(Exercise material)

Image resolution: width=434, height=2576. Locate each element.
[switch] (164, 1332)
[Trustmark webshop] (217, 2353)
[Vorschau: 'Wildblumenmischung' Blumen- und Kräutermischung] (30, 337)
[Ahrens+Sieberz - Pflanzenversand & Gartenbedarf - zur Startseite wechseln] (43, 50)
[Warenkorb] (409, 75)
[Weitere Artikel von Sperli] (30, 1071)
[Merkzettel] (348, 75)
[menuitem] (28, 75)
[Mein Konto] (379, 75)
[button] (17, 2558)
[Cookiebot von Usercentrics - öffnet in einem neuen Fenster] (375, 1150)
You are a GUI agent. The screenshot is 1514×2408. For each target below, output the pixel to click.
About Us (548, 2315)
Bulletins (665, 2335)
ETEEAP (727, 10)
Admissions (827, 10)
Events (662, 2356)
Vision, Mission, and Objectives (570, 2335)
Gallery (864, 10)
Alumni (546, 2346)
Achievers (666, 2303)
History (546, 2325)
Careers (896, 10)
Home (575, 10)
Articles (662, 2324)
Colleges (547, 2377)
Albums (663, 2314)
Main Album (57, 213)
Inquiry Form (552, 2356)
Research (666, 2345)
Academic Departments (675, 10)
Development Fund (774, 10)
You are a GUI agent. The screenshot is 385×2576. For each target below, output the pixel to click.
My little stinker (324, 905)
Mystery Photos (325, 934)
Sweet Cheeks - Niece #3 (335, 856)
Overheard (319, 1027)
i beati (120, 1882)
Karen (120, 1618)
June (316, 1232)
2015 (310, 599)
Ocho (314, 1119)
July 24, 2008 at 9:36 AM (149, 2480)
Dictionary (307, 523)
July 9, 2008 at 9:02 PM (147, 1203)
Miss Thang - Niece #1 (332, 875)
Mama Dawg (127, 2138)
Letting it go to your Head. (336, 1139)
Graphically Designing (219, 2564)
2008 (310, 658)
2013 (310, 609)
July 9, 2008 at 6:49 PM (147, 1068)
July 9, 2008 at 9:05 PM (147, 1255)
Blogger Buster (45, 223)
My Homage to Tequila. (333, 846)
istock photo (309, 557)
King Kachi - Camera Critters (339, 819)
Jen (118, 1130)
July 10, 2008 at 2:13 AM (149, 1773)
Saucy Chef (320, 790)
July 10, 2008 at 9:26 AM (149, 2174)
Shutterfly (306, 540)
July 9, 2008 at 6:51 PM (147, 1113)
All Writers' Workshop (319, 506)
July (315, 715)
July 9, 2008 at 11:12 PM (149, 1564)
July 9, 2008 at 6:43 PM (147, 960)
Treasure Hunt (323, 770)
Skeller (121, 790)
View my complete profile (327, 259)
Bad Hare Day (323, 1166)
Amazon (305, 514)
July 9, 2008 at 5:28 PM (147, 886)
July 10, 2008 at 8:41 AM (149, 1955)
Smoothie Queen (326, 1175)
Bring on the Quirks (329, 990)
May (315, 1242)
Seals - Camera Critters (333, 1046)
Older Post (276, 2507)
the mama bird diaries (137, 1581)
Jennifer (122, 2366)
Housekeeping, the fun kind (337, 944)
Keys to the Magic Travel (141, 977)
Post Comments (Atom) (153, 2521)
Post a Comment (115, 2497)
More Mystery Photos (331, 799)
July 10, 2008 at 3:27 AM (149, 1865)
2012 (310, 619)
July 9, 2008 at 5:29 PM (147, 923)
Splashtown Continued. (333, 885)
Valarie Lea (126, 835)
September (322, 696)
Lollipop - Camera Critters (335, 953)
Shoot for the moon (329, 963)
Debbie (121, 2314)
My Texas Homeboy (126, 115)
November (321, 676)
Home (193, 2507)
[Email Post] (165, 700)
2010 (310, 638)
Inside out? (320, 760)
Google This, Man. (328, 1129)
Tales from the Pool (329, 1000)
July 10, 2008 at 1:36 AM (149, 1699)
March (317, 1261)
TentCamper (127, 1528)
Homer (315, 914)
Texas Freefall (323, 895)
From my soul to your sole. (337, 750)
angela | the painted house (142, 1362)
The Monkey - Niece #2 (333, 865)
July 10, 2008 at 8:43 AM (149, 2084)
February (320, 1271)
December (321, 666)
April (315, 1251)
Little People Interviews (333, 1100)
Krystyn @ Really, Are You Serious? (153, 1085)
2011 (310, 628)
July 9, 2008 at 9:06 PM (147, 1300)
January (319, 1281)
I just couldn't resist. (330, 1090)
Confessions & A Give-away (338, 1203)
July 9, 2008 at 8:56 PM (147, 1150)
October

(End Exercise material)

→ Your goal
Take the lines from the first line of the records through the line holding "Overheard (319, 1027)", both included, and please reproduce them exactly with nothing added.

→ Solution to the problem
Image resolution: width=434, height=2576. Locate each element.
[switch] (164, 1332)
[Trustmark webshop] (217, 2353)
[Vorschau: 'Wildblumenmischung' Blumen- und Kräutermischung] (30, 337)
[Ahrens+Sieberz - Pflanzenversand & Gartenbedarf - zur Startseite wechseln] (43, 50)
[Warenkorb] (409, 75)
[Weitere Artikel von Sperli] (30, 1071)
[Merkzettel] (348, 75)
[menuitem] (28, 75)
[Mein Konto] (379, 75)
[button] (17, 2558)
[Cookiebot von Usercentrics - öffnet in einem neuen Fenster] (375, 1150)
You are a GUI agent. The screenshot is 1514×2408. For each target below, output the pixel to click.
About Us (548, 2315)
Bulletins (665, 2335)
ETEEAP (727, 10)
Admissions (827, 10)
Events (662, 2356)
Vision, Mission, and Objectives (570, 2335)
Gallery (864, 10)
Alumni (546, 2346)
Achievers (666, 2303)
History (546, 2325)
Careers (896, 10)
Home (575, 10)
Articles (662, 2324)
Colleges (547, 2377)
Albums (663, 2314)
Main Album (57, 213)
Inquiry Form (552, 2356)
Research (666, 2345)
Academic Departments (675, 10)
Development Fund (774, 10)
You are a GUI agent. The screenshot is 385×2576. For each target below, output the pixel to click.
My little stinker (324, 905)
Mystery Photos (325, 934)
Sweet Cheeks - Niece #3 (335, 856)
Overheard (319, 1027)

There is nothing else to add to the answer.